Wednesday, July 27, 2016


I'm chugging along on the scarf with the green weft. I'm at 1,200 picks, which is about half way. The weft is darker in real life - much closer to the blue in value.
See, there actually is a pattern in there, although it's nearly unreadable at this stage. The plainweave areas will be iridescent blue/green, the weft floats will be green and the warp floats will be blue. None of them is longer than 3 threads.

That faint white line along the fell is just the cloth apron showing through from under the loom, not a white thread.

Monday, July 25, 2016

Merrily We Weave Along...

If you say it looks more like window screen than anything else, that's okay. It does to me, too. I mean, you can see through it! Remember, it's rayon, so it will shrink and tighten and become more even quite a lot during wet finishing.

It's almost possible to make out that there's a pattern in there other then just plain weave, but only just barely. Of course, any picture I take is at the mercy of time-of-day lighting and the camera angle. We've got a sort-of-royal-blue warp (more like cerulean) and a dark forest green weft that is close in value to the warp. The structure is (my best guess) multishaft crackle on 20 shafts woven as lace, and you'll have to take my word for that until you can see it off tension, washed, and pressed.

It's gonna be iridescent, for sure. Faith is a good thing, right?

Thursday, July 21, 2016

Tied On

Another photo only a fellow weaver can appreciate:

Order! Discipline!

Loom porn. Gotta love those threads in a tidy state.

I will leave the warp overnight under tension to consider its sins, and make any adjustment to the tensioning of the lashing-on cord tomorrow if necessary.

Here is a side view, showing how I suspend my warp sticks from cords just behind the shafts during threading:


Here's another image only a weaver can appreciate:

(The colors aren't true - photo was taken late in the evening; the blue is actually closer to royal than navy!)

Tuesday, July 19, 2016

'Nuff Said

Tomorrow, sleying the reed and tieing onto the apron rod.

Beaming, threading, and sleying are stages that I always take my time to complete. They are the stages during which most errors occur, and I subscribe to the "measure twice, cut once" philosophy. If I'm careful during the prelims, I'm more likely to be successful during the remainder of the process.

Monday, July 11, 2016


Unlike Mick and the rest of the Rolling Stones, I get lots of it, especially from the sight of a newly beamed warp. "A thread under tension is a well-behaved thread," and all that. Makes me do the happy dance. Of course, the minute I insert sticks into the cross and begin threading, that tidiness disappears for a while, only to reappear once the warp is threaded and tied onto the apron. You'll no doubt see it in several posts before that happens.

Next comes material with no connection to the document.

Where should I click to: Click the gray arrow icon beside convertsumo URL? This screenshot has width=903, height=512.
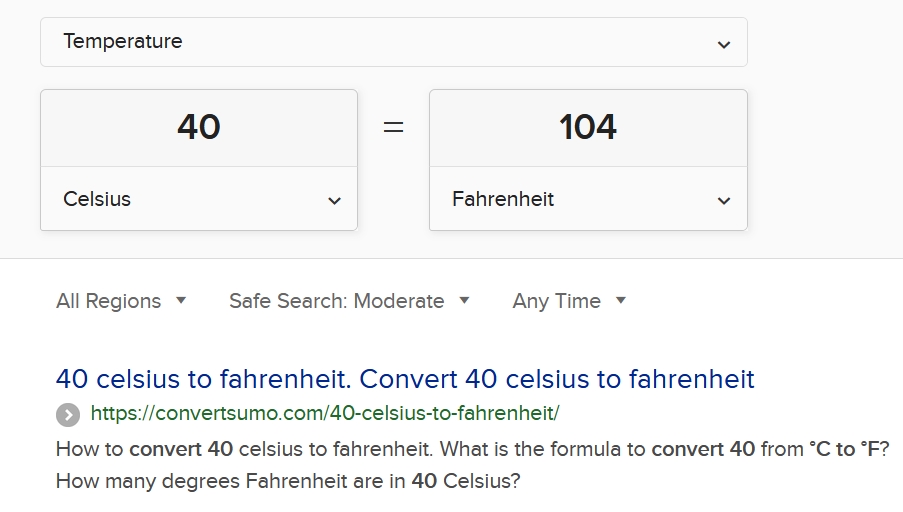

In the meantime, there's a skein of bronze rayon wetting out in the studio sink, waiting to see what dye I throw at it tomorrow. I'm planning to try turquoise (on a small sample first) hoping for teal. Wait till tomorrow, and I'll report what happens. I might have to try multiple samples...we'll see.

Sunday, July 10, 2016

Coming Soon on the Dobby Loom

A blue warp is in the still-beaming stage:

This is 20/2 rayon, which I bought on huge (really, gigantic!) mill cones for a frightening price of a few dollars per pound. The largest cone is over 6 pounds, so the postage was more expensive than the yarn. Luckily, I bought several colors, some usable as-is, and some (particularly the bubble-gum pink) are best overdyed. For this run of scarves, the pink has morphed into orange for one piece, and deep purple for another. The bright scarlet has been darkened with a burgundy overdye, and the bronze darkened with a tad more bronze. Here are the wefts so far:

I still need one more color, and am planning another overdye.

This is one of the drawdowns:

The design was created by using a network-on-a-4-end-initial draft as a profile, and applying a multishaft crackle block substitution action to the profile. When I wove some yardage on this type of threading a few years ago, it rewarded me with really spectacular iridescense, so I hope for more of the same. See this post, and scroll to the second image.

I find that iridescense is most successful with fine, lustrous threads, and this rayon fits the bill.